Another option is using a text font for the important copy and a display font for the secondary copy.

Now we can try the same layout in different colors to accentuate the panel shape and border for more impact.

Creating an interesting panel can add a lot to your sign for very little extra cost. In my versions, I used a single panel that holds all the text, and in effect changed the shape of the sign—without using a saw. When using a panel, make sure you allow enough margin space around the text. Don’t stretch the copy from one edge of the panel to the other. That margin of negative space is needed to frame the copy. It makes it more appealing and readable—which is what we want our signs to be, right?

Put it to work

I’ve done a few trailer designs that show how effective panels can be. The copy is the same size and in the same location in all three layouts. The only difference is the use of panels. It shows how adding two simple elements helps the customer’s name to pop off the side of the trailer, instead of losing it as it floats on that big white background.

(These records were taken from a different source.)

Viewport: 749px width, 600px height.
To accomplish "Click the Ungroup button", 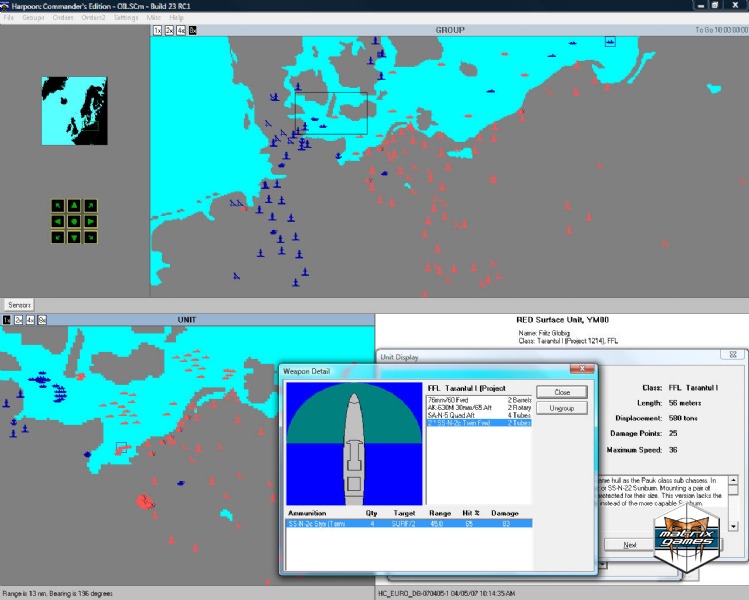I will (x=561, y=408).
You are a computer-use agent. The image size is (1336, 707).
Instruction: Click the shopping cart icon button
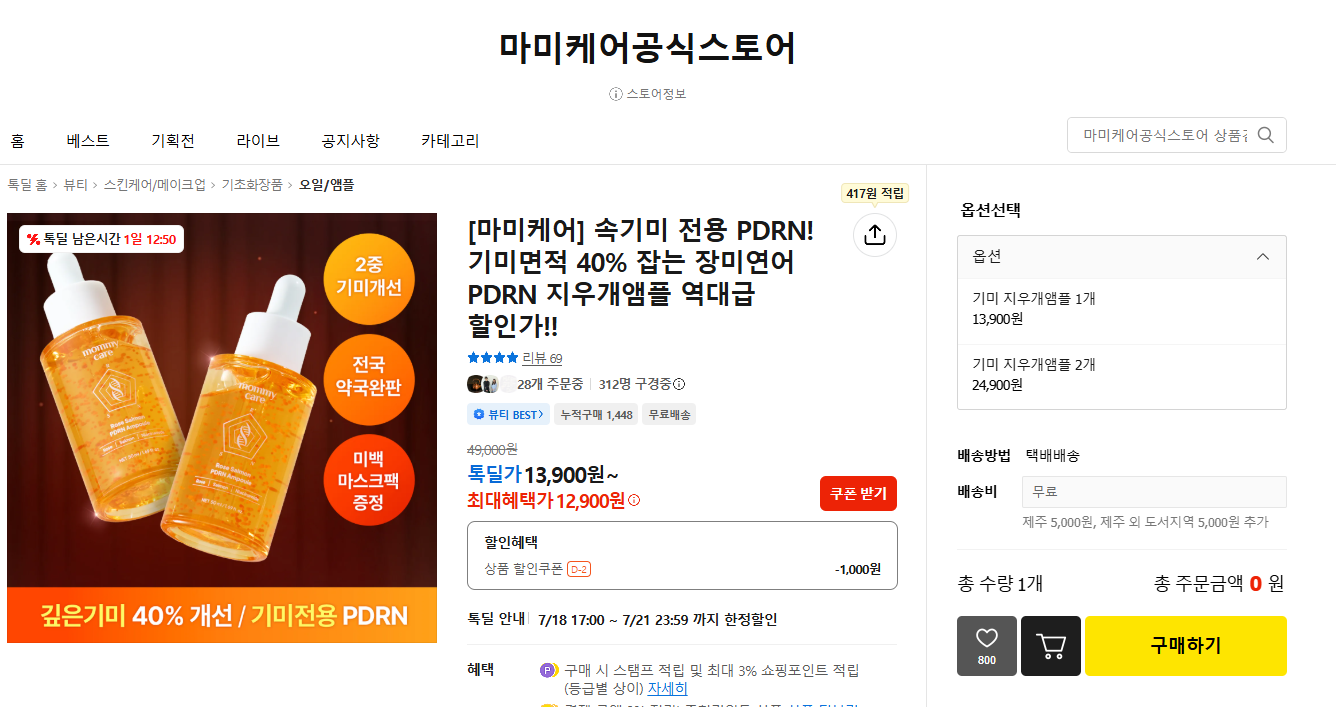pyautogui.click(x=1051, y=646)
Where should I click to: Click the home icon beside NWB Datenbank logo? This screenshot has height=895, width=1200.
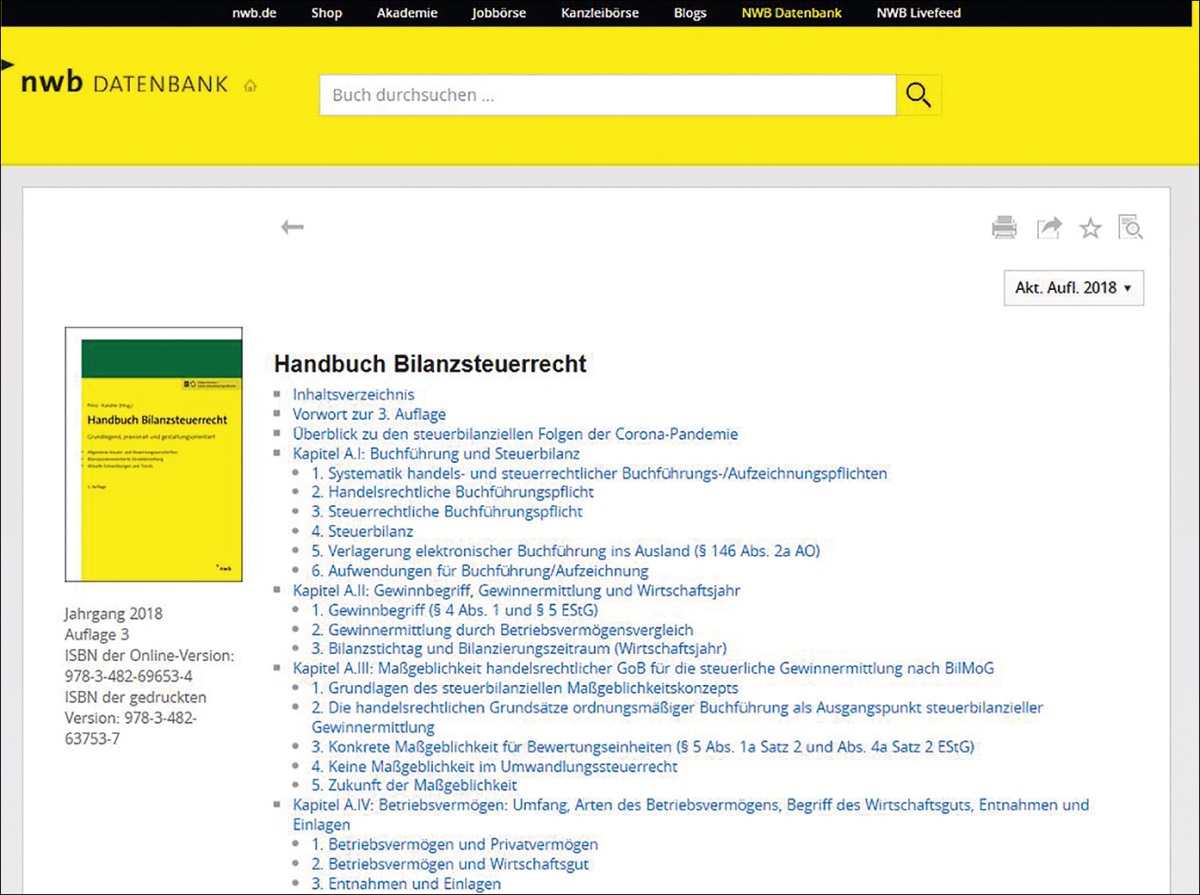pyautogui.click(x=250, y=86)
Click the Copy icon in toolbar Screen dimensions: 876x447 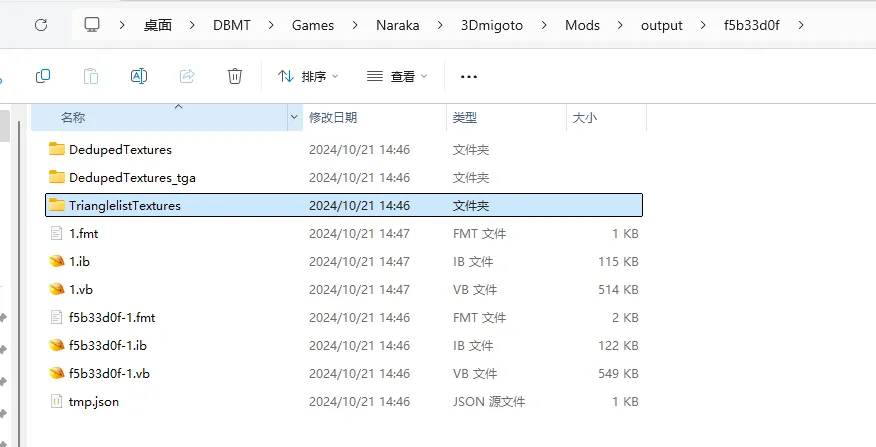(x=43, y=76)
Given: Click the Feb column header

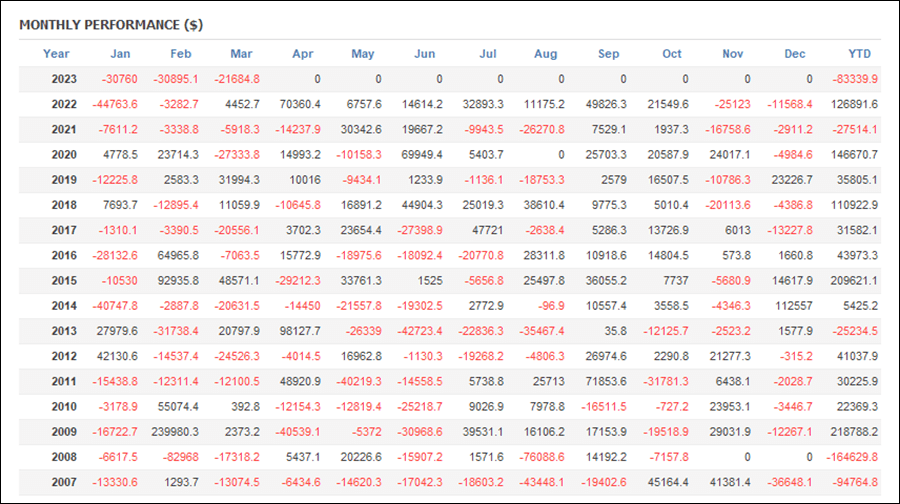Looking at the screenshot, I should pos(180,54).
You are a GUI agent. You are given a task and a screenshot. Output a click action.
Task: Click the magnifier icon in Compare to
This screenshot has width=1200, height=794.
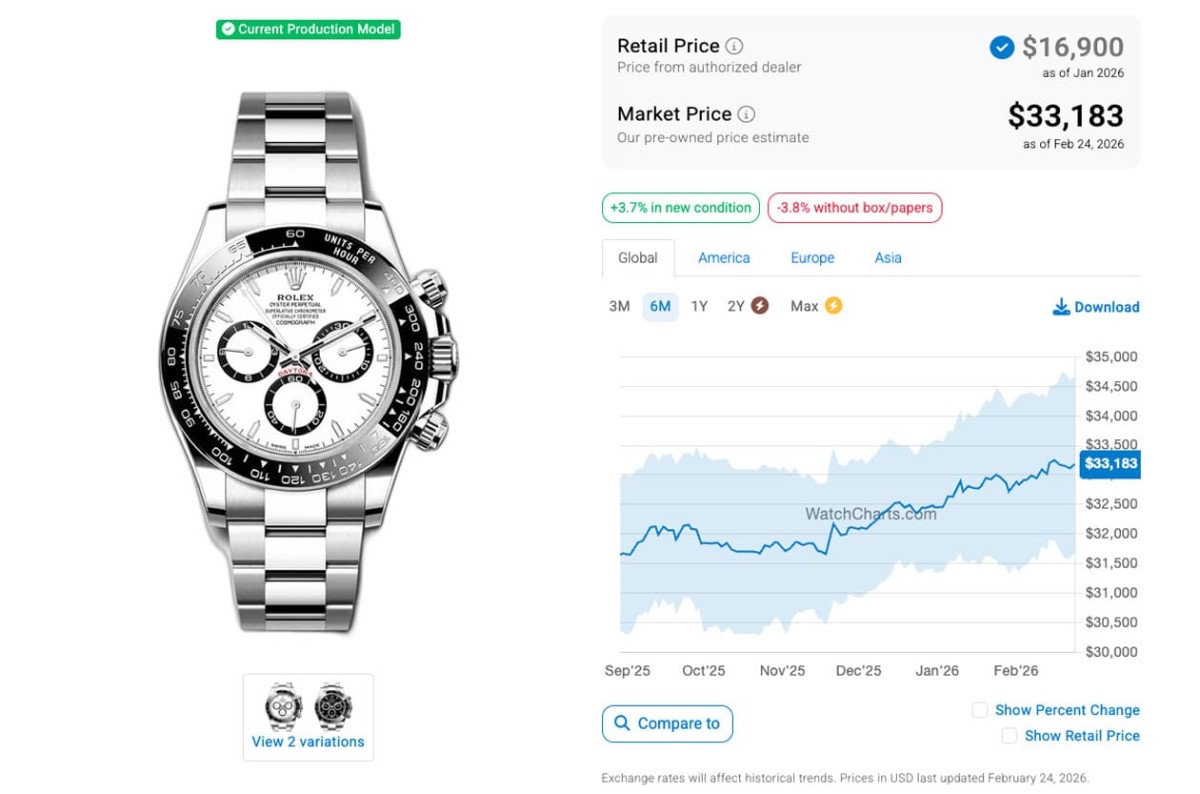click(x=622, y=723)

The first version shows a fairly typical layout. Sometimes the message can seem to get lost when you have a large area to hold it. A panel is a great way to get around that problem.

In the second version, I’ve added one simple panel and put the lettering on it in a light color. Besides strengthening the main copy, a panel can add a little life to the layout if you use an interesting shape. The panel holds the main copy, increases its impact and guides the reader’s eye there first.

Now let’s take it one step further. I added a stripe—a panel behind the panel—to hold the secondary copy. This also works with the new panel we added for the main copy. If you add the stripe, you must again think of it as a secondary stripe. That means it is a color that is opposite of the black panel. The black secondary copy works well on the light background, too.

You can take this design change to the bank, too. The customer is now so excited about the design that you can charge him double what you would have charged for the first job. What a great value it is for him now—anyone could see that the upgraded design is more than twice as effective as the first version. That’s the power of effective design.

Doug Downey’s business, The Image Factory, is located in Stratford, Ontario, Canada.

This appeared in the May/June 2005 issue of SignCraft.